Today, having fallen over the patent cliff, the bio/pharmaceutical industry finds itself fully exposed to the vagaries of
the macro-economy at a very inopportune time. Not only have companies lost the big profits from blockbuster drugs, but they
also face increased pressure from governments and private payers who are desperate to reduce healthcare expenditures. Drug
prices are being forced down, generic substitution is accelerating, and it is increasingly difficult to get coverage for expensive
Smaller companies are being buffeted by the uncertainty in financial markets. Venture-capital funds have less money to invest
as their traditional investors have become more risk-averse, and venture capitalists themselves have focused on less-risky
investments with faster payoffs, such as social-media companies. In instances where they are still investing in bio/pharmaceutical
start-ups, they are favoring companies with later-phase candidates with strong near-term prospects for outlicensing. Funding
by way of initial public offerings is scarce. The number of bio/pharmaceutical initial public offerings is way down, and most
have lost value since they were launched.
These pressures could not come at a worse time for an industry desperately trying to maintain profitability in order to fund
new product development. Pipelines at many bio/pharmaceutical companies are sparse, and R&D operations have been notably unproductive
despite significant cost-cutting. High profile drugs continue to fail at Phase III despite the "kill-it-early" philosophy
that guides decision-making at most bio/pharmaceutical companies.
So, instead of a stable macroenvironment in which to transition to the next generation of products, bio/pharmaceutical companies
must fight fierce headwinds to make progress. They have been forced to remake their business models not just to address the
new scientific and clinical realities but also to reflect their closer connection to a world that cannot afford to maintain
the rapid growth in healthcare expenditures.

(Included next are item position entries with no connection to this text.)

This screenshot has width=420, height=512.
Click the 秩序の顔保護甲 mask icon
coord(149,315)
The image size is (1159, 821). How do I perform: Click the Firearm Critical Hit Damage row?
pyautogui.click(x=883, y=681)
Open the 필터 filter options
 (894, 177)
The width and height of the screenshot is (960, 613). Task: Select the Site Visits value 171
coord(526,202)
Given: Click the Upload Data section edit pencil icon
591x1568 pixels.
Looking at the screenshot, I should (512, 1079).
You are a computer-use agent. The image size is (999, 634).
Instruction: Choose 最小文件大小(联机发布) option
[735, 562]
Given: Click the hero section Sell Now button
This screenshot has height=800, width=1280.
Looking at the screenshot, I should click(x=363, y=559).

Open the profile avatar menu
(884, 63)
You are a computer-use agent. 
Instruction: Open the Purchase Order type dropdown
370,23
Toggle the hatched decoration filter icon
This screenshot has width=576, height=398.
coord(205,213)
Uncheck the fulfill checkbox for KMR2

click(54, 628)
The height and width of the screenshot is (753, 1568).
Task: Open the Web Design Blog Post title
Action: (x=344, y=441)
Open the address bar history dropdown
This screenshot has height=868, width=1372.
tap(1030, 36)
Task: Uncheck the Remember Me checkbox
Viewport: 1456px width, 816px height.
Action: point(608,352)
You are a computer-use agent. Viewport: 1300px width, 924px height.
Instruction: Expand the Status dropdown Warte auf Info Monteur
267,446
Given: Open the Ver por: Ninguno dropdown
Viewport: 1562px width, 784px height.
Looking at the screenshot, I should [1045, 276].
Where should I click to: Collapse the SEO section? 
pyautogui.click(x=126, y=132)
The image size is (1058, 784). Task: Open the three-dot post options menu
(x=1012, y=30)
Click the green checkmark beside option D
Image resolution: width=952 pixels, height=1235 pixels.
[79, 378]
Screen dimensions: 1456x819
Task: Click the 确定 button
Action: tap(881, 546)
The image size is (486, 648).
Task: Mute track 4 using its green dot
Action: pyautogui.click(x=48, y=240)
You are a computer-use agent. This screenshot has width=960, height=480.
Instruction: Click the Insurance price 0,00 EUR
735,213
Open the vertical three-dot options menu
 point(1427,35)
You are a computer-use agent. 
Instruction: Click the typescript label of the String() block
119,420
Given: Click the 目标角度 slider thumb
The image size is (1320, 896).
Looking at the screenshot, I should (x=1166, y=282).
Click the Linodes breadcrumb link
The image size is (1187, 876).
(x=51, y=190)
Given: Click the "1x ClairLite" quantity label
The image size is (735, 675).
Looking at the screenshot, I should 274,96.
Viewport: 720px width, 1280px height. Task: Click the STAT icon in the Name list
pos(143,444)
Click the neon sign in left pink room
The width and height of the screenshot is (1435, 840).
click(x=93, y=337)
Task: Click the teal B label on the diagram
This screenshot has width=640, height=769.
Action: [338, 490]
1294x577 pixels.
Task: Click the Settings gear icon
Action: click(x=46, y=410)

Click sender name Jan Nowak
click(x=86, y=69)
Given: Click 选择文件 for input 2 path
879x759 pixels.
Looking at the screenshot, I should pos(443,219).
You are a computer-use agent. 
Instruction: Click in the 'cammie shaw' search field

The business model changes thus far have been dramatic. Global bio/pharmaceutical companies now pursue growth opportunities
in niche products, generic drugs, and emerging markets instead of traditional blockbusters. They are downsizing their remote
R&D campuses while building their presence in urban centers of medical research where their researchers can be continuously
exposed to new ideas and technologies (a model that other knowledge-based industries have long subscribed to). They are rebuilding
R&D processes to more thoroughly assess new candidates before graduating them to expensive clinical development stages. They
are re-engineering supply chains to reduce costs and increase security. Although still dependent on physicians to prescribe
their medications, they are looking for ways to interact more directly with patients.